▶ _TASKS AND EXERCISES_
A) In the blog post about the Pittsburgh Steelers, why does the writer say he won't charge for his guide?
B) Translate this sentence from the Steelers blog post into Spanish: "Through some unholy necromancy, the Pittsburgh Steelers are in the Superbowl this year."
C) Write the next steps of the Steelers guide post, picking up right after "Step 1 — Suck."

▶ _PAGE EXTRACT_

------------------------------------------------------------------------

Tuesday, January 27, 2009

The Steelers Suck (And You Can, Too!)

Through some unholy necromancy, the Pittsburgh Steelers are in the Superbowl this year. Since there’s so much hype around this team, I figured a lot of people would want to emulate the qualities of the AFC divisional champs who hail from the Dirty Burgh, so I’ve put together this easy step-by-step guide on how to be just like the Pittsburgh Steelers. And since it’s a tax write-off, I’m not even going to charge you for this handy-dandy guide! Go me!

Dustin Heveron’s Official Guide to Becoming Just Like the Pittsburgh Steelers:

Step 1 — Suck.

------------------------------------------------------------------------

(Stored records)
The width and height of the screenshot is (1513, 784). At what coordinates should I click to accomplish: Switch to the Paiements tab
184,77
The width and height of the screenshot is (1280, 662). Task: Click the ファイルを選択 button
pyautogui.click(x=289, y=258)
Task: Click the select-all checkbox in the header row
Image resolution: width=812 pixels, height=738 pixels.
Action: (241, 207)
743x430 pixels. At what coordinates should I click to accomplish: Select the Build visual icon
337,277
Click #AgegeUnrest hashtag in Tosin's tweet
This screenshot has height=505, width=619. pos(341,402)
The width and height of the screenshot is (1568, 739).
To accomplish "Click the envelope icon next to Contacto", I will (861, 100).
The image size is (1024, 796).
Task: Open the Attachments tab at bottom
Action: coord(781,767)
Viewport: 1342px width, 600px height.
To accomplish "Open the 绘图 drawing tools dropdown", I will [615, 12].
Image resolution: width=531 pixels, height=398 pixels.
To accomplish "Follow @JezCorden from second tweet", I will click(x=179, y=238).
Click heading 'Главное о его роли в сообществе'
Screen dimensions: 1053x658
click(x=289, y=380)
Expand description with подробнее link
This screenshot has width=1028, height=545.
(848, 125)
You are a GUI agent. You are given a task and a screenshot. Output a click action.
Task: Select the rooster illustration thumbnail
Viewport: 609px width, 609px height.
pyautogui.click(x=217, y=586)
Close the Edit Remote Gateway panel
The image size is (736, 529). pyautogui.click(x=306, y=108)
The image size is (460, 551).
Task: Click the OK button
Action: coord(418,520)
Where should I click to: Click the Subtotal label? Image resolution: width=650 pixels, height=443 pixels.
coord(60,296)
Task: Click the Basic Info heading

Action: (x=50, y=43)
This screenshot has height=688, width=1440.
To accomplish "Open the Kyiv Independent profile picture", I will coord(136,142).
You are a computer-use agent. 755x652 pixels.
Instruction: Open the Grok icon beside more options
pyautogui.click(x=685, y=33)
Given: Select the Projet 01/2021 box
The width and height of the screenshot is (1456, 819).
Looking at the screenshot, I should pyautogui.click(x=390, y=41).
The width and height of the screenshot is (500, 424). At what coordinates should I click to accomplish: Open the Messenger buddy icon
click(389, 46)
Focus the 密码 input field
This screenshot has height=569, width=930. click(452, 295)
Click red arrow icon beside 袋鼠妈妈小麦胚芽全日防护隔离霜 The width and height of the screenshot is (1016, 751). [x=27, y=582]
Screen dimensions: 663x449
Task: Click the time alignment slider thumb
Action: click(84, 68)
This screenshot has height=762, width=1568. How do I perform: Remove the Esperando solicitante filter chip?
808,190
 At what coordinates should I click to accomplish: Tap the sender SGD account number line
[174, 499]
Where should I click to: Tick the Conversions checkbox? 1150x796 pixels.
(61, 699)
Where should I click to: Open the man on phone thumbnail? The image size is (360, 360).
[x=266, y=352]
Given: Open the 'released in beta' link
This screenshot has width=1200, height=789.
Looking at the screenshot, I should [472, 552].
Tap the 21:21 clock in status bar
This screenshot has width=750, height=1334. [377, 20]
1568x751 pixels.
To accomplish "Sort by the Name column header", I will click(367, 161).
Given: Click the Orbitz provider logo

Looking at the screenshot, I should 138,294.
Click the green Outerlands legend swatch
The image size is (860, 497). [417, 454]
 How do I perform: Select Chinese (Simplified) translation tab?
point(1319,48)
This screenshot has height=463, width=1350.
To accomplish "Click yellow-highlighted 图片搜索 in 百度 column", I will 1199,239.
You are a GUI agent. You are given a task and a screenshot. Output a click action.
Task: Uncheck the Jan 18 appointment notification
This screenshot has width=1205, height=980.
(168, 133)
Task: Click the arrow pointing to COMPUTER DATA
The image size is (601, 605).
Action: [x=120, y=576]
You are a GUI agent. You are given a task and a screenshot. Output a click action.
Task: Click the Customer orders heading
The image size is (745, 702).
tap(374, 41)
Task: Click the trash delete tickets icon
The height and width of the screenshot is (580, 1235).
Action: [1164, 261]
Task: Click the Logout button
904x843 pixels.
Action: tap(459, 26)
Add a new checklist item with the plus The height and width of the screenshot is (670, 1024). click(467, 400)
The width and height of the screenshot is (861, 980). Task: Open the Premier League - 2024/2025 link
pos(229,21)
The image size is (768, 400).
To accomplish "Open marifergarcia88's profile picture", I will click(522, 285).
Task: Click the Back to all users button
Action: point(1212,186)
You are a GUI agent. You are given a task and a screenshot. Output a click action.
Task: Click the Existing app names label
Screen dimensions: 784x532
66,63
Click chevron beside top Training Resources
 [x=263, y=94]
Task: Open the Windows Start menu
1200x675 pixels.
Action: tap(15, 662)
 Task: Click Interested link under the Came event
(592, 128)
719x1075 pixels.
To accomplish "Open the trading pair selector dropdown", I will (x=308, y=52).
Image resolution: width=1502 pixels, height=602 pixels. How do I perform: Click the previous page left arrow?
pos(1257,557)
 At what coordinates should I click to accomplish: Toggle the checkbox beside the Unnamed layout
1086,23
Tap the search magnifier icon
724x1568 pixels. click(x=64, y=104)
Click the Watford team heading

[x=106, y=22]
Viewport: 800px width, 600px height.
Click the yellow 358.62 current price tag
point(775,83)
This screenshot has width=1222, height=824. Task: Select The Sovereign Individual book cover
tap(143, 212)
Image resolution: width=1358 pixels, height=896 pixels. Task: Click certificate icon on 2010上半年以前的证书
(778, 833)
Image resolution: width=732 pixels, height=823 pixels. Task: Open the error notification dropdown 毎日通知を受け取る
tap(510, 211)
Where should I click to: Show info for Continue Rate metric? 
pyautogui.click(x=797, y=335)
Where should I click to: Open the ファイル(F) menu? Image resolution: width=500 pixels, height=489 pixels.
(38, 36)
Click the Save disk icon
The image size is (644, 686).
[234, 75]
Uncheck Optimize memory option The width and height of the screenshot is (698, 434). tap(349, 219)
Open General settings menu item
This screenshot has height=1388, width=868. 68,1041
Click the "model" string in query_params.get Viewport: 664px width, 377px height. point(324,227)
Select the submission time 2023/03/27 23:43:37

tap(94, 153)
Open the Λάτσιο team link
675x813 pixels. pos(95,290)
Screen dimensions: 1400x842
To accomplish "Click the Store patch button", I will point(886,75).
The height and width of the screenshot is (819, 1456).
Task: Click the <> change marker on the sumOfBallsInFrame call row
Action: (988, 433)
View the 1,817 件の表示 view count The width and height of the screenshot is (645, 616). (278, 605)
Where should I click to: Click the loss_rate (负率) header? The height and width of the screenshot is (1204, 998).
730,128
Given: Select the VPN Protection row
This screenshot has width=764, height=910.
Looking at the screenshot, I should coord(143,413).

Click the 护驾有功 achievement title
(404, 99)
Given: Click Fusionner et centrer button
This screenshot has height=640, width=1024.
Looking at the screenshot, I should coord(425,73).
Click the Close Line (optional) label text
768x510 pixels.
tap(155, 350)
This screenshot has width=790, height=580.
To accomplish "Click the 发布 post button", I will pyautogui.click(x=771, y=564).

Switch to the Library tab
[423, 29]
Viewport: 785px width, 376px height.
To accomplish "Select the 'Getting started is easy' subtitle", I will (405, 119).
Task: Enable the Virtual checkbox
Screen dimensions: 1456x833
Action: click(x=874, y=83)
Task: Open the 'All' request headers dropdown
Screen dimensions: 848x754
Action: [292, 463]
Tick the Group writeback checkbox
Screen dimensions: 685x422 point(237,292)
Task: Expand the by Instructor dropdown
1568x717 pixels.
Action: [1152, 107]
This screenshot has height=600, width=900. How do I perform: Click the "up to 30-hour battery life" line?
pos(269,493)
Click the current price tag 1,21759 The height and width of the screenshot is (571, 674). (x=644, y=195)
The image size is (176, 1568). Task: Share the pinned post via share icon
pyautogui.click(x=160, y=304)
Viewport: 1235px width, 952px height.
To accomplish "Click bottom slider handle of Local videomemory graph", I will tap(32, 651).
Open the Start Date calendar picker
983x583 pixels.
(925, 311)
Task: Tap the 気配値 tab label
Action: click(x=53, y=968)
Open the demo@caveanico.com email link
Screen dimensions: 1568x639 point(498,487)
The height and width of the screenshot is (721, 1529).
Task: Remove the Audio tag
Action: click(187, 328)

------------------------------------------------------------------------

▶ _EXERCISE RESULTS_
A) Because it's a tax write-off.

B) Por alguna nigromancia impía, los Pittsburgh Steelers están en el Superbowl este año.

C)
Step 2 — Suck at everything, on and off the field. Here are some examples of ways to suck: suck at sports, money-management, relationships, public speaking, and playing fair. Don’t donate to charity, steal from the elderly, shoot people and animals indiscriminately, be friends with Dallas Cowboys’ LB Adam “Pacman” Jones, invest in the stock market, eat at McDonald’s, be friends with NY Giants WR Plaxico “Frogger” Burress, vote republican, urinate in public, vote democratic, be friends with Bengals WR Chris “Mario Bros.” Henry, spit in the subway, chew sunscreen and wear tobacco, be friends with Cleveland Browns TE Kellen “Pong” Winslow, write checks to pay for everything, and brag about how much Axe® Brand bodyspray you can chug.

Step 3 — Dress like you’re colorblind. Since when do neon yellow and pitch black make a good color combination? Well if it works for bumble bees and yield signs, why not for a group of fully grown men and their fans?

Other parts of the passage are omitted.